Dataset

`Dataset`

Class representing the structure of a dataset.

Parameters:

Name	Type	Description	Default
`name`	`str`	Dataset name.	required
`audio_dir`	`str`	Audio directory.	required
`ref_dir`	`str`	Reference directory.	required

Source code in asrbench\dataset.py

class Dataset:
    """Class representing the structure of a dataset.

    Arguments:
        name: Dataset name.
        audio_dir: Audio directory.
        ref_dir: Reference directory.
    """

    def __init__(
            self,
            name: str,
            audio_dir: str,
            ref_dir: str,
    ):
        self.__name: str = name
        self.__audio_dir: Path = Path(audio_dir)
        self.__ref_dir: Path = Path(ref_dir)
        self.__pairs: List[TranscribePair] = []
        self.get_data()

    @property
    def name(self) -> str:
        """Dataset identifier."""
        return self.__name

    @property
    def pairs(self) -> List[TranscribePair]:
        """Dataset data pairs."""
        return self.__pairs

    def get_data(self) -> None:
        """Set up dataset TranscriberPairs."""
        self.check_directories()
        audio_files: List[Path] = self.get_audio_files()

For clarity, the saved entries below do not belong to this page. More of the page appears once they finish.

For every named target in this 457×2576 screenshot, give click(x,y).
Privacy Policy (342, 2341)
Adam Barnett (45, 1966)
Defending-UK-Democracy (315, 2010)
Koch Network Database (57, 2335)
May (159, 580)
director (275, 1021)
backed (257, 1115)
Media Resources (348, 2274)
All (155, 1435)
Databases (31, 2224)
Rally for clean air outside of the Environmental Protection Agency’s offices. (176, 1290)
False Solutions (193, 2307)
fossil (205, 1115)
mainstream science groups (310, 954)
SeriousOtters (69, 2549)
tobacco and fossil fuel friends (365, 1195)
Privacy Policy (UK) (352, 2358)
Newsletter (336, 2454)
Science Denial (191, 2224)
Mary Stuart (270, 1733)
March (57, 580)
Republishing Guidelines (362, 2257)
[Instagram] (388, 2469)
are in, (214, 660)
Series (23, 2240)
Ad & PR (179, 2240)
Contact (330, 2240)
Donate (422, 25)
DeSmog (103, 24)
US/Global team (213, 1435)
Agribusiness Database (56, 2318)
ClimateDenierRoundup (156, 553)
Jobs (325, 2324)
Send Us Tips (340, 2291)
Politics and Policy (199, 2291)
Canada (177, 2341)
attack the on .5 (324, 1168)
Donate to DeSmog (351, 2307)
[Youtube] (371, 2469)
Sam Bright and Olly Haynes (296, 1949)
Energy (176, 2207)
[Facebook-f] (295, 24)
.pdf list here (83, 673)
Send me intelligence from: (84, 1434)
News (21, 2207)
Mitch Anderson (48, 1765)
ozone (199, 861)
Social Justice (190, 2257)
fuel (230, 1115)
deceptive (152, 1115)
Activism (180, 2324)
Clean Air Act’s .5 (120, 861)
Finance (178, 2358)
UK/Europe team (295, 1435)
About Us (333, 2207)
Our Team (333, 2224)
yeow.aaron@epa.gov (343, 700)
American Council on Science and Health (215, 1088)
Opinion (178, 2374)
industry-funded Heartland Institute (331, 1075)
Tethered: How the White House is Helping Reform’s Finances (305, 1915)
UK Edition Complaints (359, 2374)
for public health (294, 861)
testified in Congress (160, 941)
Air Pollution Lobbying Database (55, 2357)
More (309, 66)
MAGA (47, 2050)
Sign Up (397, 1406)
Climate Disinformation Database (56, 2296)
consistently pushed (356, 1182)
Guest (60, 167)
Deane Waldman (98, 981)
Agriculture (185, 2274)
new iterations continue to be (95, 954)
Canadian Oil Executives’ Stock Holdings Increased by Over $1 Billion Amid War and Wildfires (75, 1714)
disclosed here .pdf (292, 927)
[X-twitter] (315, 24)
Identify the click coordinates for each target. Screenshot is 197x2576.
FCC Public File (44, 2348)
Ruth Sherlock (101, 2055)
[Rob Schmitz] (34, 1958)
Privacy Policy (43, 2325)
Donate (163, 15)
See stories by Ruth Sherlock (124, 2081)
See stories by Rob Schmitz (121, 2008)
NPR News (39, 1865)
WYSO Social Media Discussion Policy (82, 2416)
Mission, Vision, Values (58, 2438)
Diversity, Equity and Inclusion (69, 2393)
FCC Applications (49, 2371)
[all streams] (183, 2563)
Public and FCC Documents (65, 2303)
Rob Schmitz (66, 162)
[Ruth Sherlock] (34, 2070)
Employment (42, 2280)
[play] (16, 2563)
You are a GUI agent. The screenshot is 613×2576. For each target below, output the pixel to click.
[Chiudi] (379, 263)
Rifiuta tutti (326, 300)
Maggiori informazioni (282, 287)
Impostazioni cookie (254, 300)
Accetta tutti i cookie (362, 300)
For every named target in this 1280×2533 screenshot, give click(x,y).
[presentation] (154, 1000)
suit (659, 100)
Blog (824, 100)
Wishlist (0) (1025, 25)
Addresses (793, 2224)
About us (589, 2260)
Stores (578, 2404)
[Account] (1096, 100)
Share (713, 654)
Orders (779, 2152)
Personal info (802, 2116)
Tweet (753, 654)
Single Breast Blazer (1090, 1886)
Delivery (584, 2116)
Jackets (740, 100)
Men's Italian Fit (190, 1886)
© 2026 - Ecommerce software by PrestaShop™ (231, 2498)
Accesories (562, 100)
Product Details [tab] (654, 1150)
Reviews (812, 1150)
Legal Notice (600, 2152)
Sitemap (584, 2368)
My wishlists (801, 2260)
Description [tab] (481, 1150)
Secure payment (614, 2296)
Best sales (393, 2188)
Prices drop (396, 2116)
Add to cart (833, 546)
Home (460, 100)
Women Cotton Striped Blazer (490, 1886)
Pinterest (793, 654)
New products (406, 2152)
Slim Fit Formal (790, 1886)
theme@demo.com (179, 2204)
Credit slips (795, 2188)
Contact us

        for audio_file in audio_files:
            self.pairs.append(
                TranscribePair(
                    audio_path=audio_file.__str__(),
                    reference=self.get_ref_by_audio(audio_file),
                )
            )

    def check_directories(self) -> None:
        """Check if the Dataset directories are valid."""
        self._check_dir(self.__audio_dir)
        self._check_dir(self.__ref_dir)

    def _check_dir(self, dir_: Path) -> None:
        """Check that the directory provided is valid.

        Parameters:
            dir_: directory to be checked.
        """
        if not dir_.is_dir():
            raise ValueError(
                f"Directory {dir_} of "
                f"Dataset {self.name} is not valid."
            )

    def get_audio_files(self) -> List[Path]:
        """It takes all the files from the audio directory.
        If the directory is empty it raises an error."""
        audio_files: List[Path] = list(self.__audio_dir.glob("*"))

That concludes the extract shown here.